自分で出来る究極のメンテナンスは、やはり竜頭を抜かないといけません。その方法はオシドリという部品を押して竜頭を引くのみです。しかし、その箇所は腕時計によって違います。

一つの腕時計で解説しても、他の時計をお持ちの方が同じ位置を押せば時計が壊れます。また抜くときのコツもあります。
よってこれは多数のオシドリパターンを閲覧しない限り自分で竜頭を抜くことはかなり危険な行為になります。

実はオシドリの写真一覧も作っていたのですが先日、あるメールで知りましたがサイトを見て電池交換で小遣い稼ぎを始めてる方が居ます様で。個人で腕時計を楽しむ分や、商売でされる方が参考にするのは理解出来ますが、あまり商売ネタを無料公開するのもと考えを改めました。
このサイトの情報程度でご近所相手に小遣い稼ぎは火傷しますよ。でも返せば、このサイトってそれくらいの価値ある情報を公開してるって事か?

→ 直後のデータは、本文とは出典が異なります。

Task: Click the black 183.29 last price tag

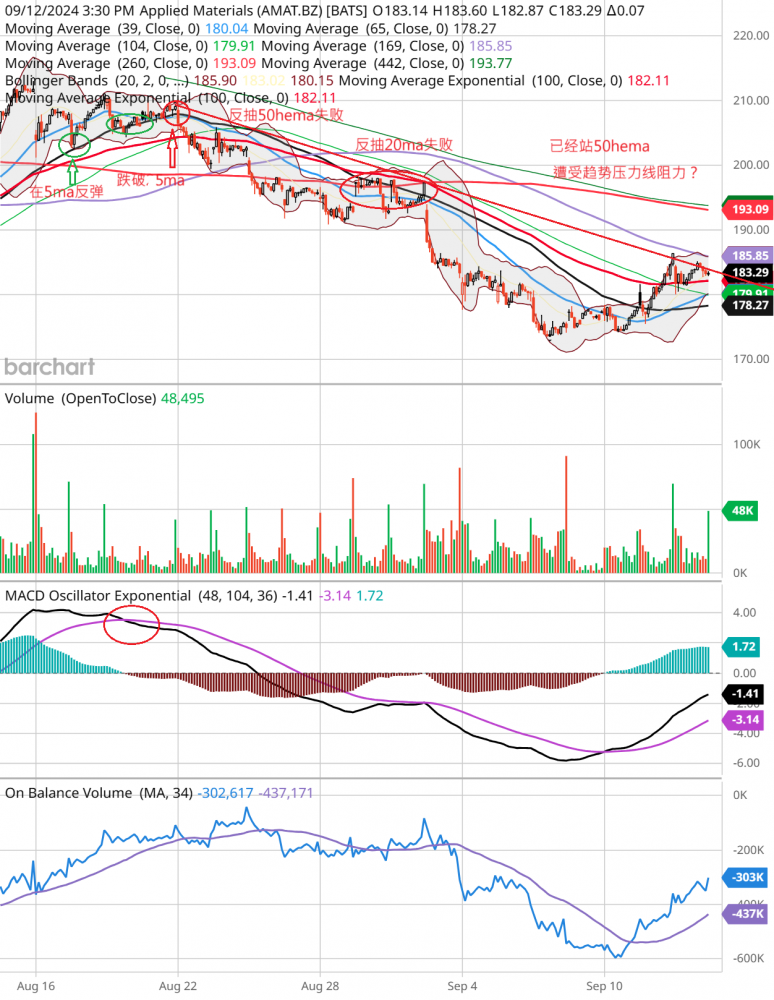Action: (749, 272)
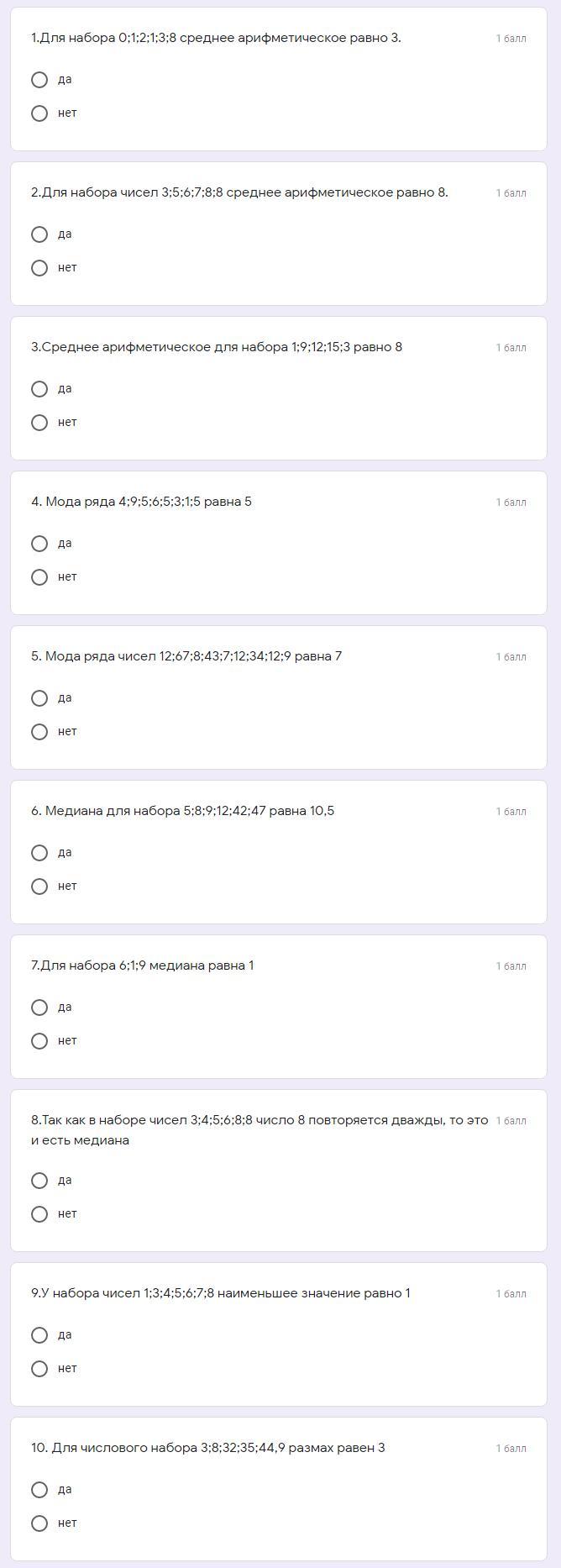Choose 'нет' for question 10 range equals 3
The image size is (561, 1568).
[x=39, y=1523]
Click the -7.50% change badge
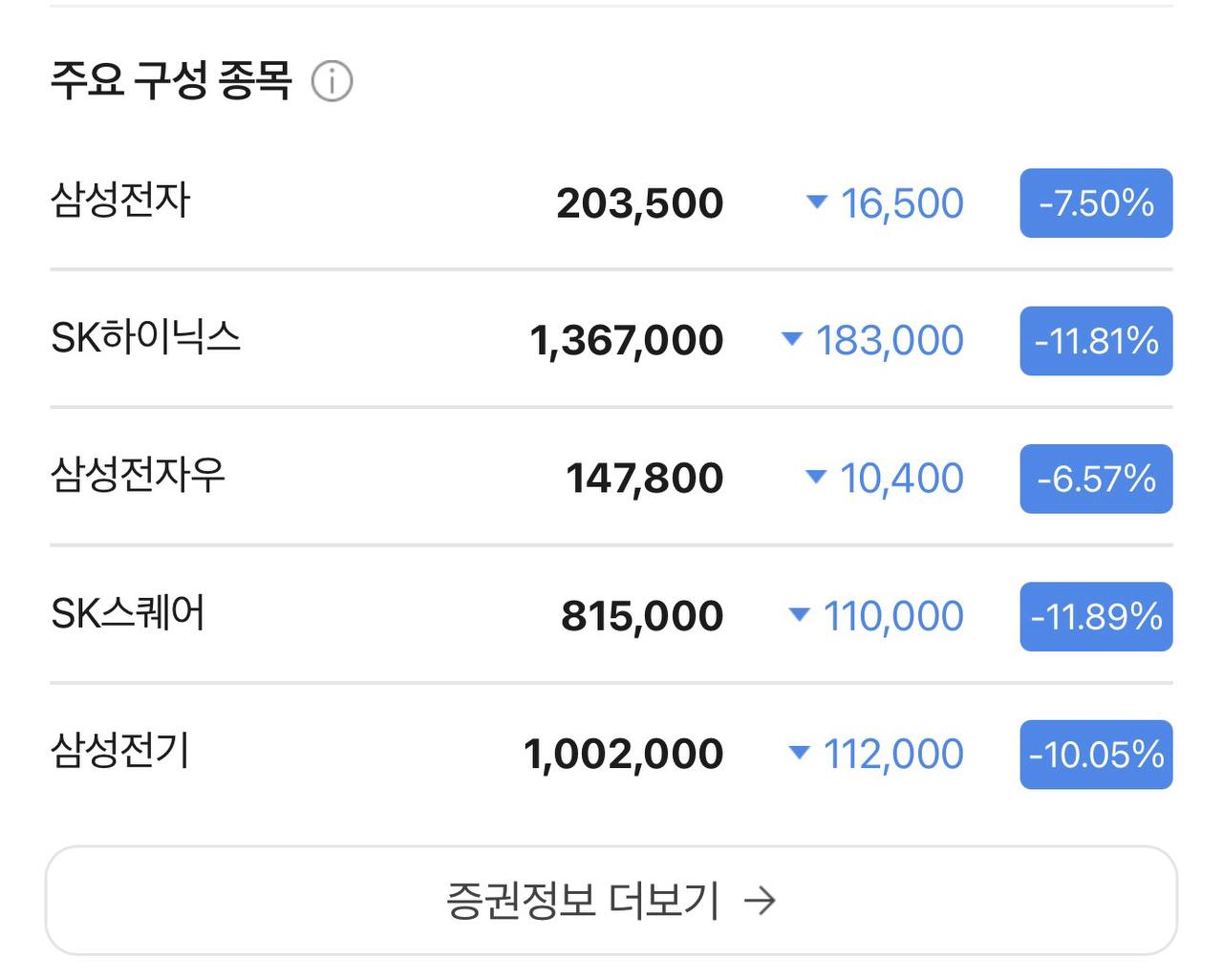This screenshot has height=980, width=1223. pyautogui.click(x=1096, y=203)

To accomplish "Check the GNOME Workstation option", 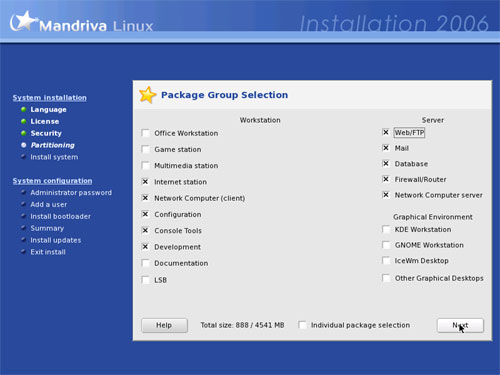I will [386, 245].
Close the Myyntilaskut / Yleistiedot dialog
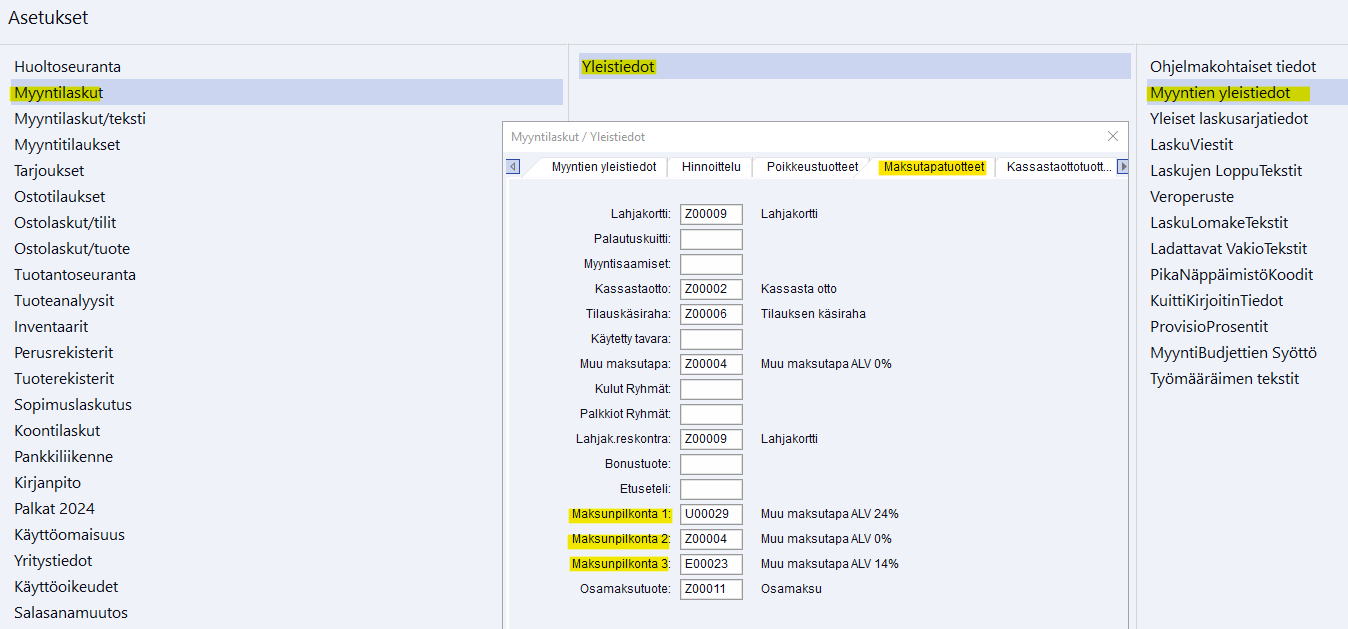Viewport: 1348px width, 629px height. click(x=1113, y=136)
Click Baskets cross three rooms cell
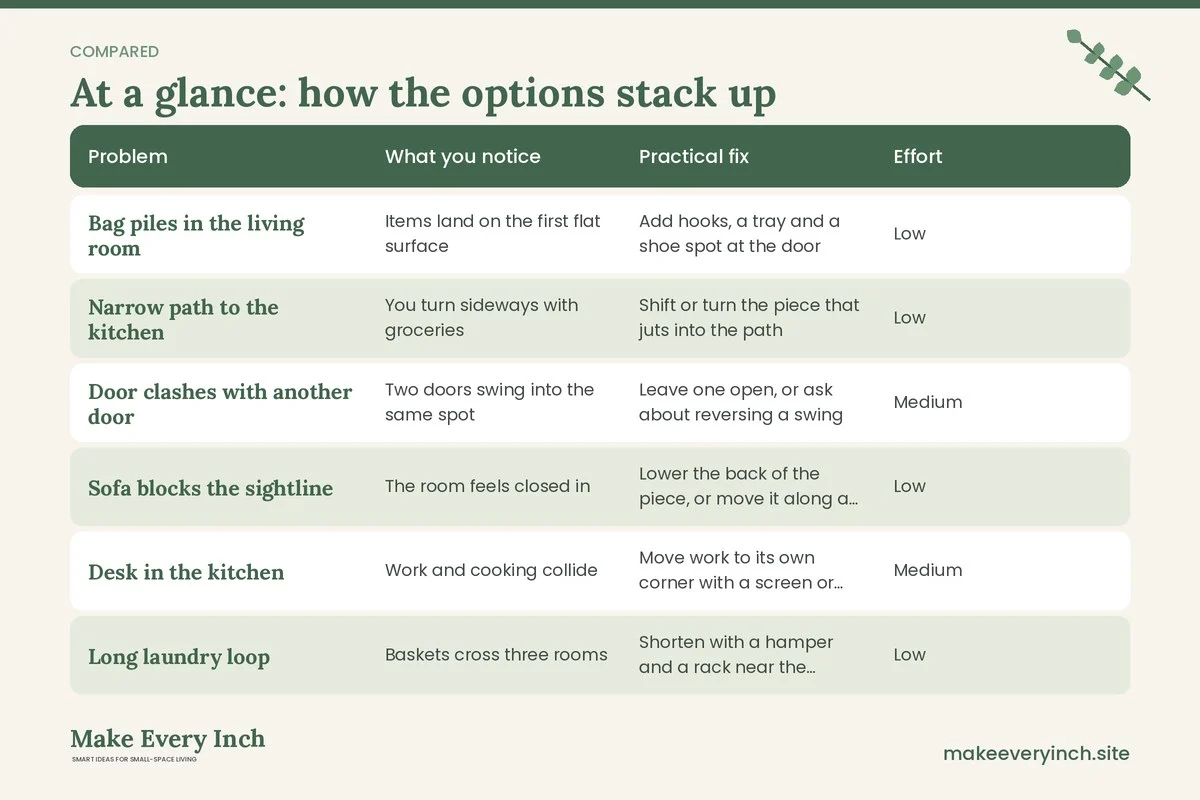1200x800 pixels. [x=496, y=655]
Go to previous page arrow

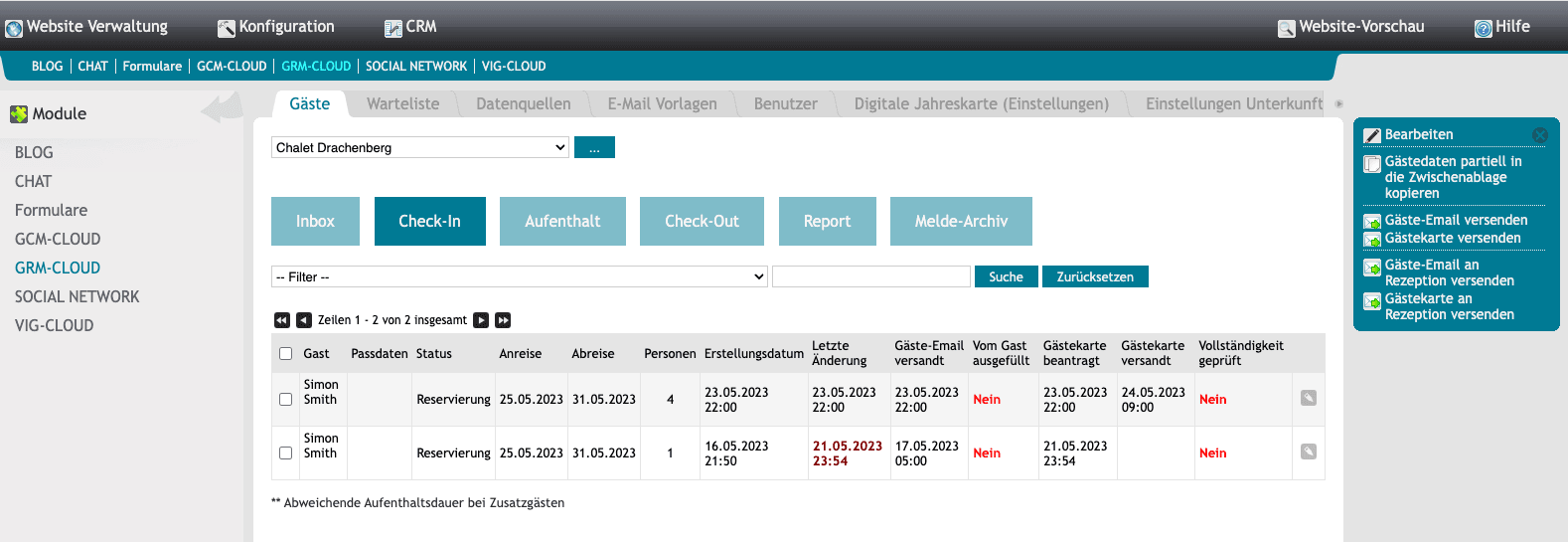click(304, 320)
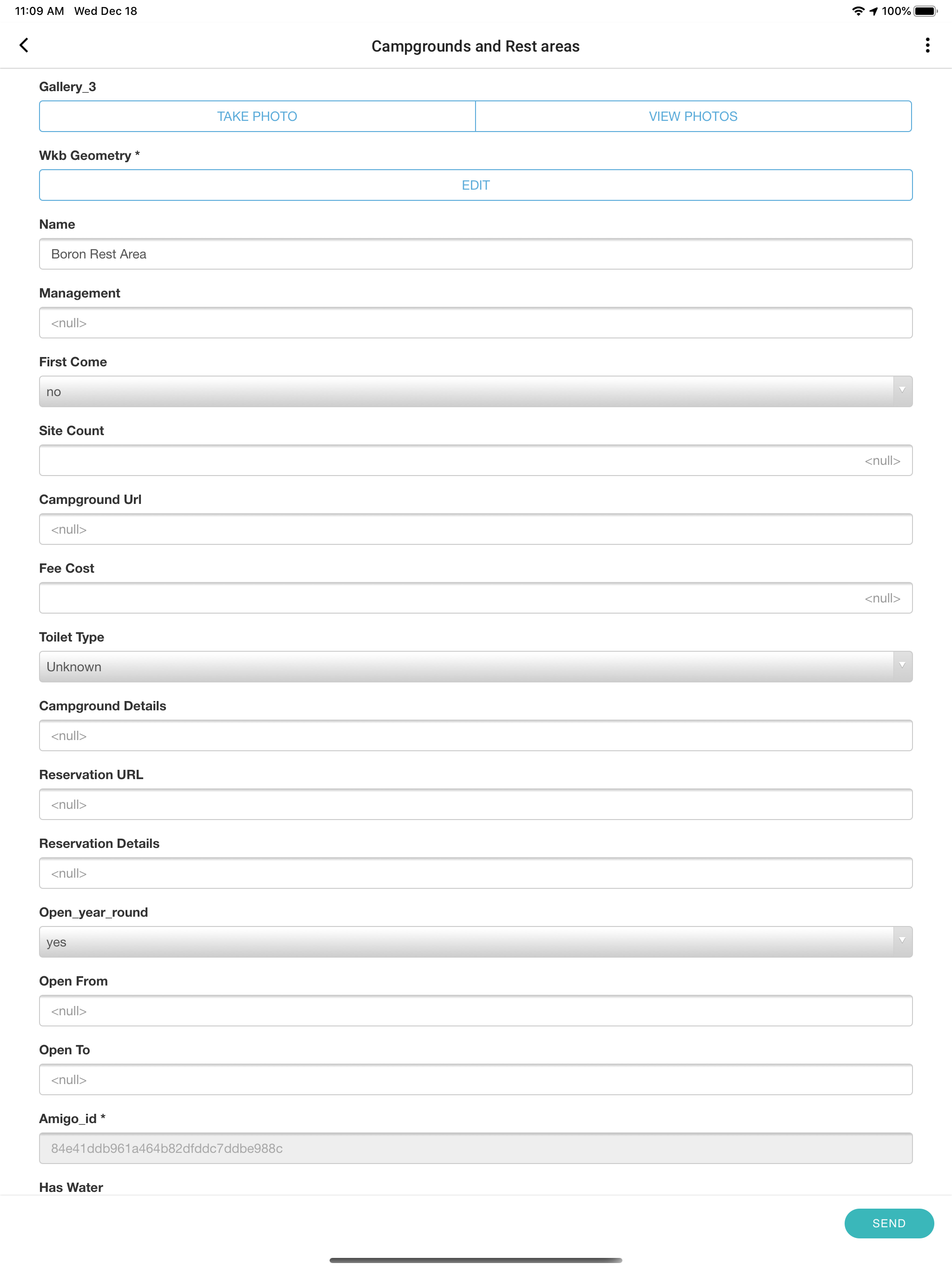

でもネットって所は爆弾の作り方を公開して、それを見た人が実際に作って使用する世の中ですから、情報の活かし方は個人の善意にゆだねるしか無いのもネット特性か?(v_v)。

しかし、もし抜けた場合は竜頭の裏側も掃除が出来ます。竜頭から湿気が混入するのは竜頭パッキンの劣化です。
それはこの位置が長期でこの写真の様にホコリが付いて、そこに湿気が停滞する為に起こります。ココは爪楊枝やブラシで掃除します。

この程度までは。竜頭を抜けばムーブメントが取り出せますから腕時計のケースごと超音波洗浄機に放り込めば完璧なケースの掃除が出来ます。竜頭パイプ内部も歯間ブラシで掃除します。すると必ず写真の様にホコリが出て来ます。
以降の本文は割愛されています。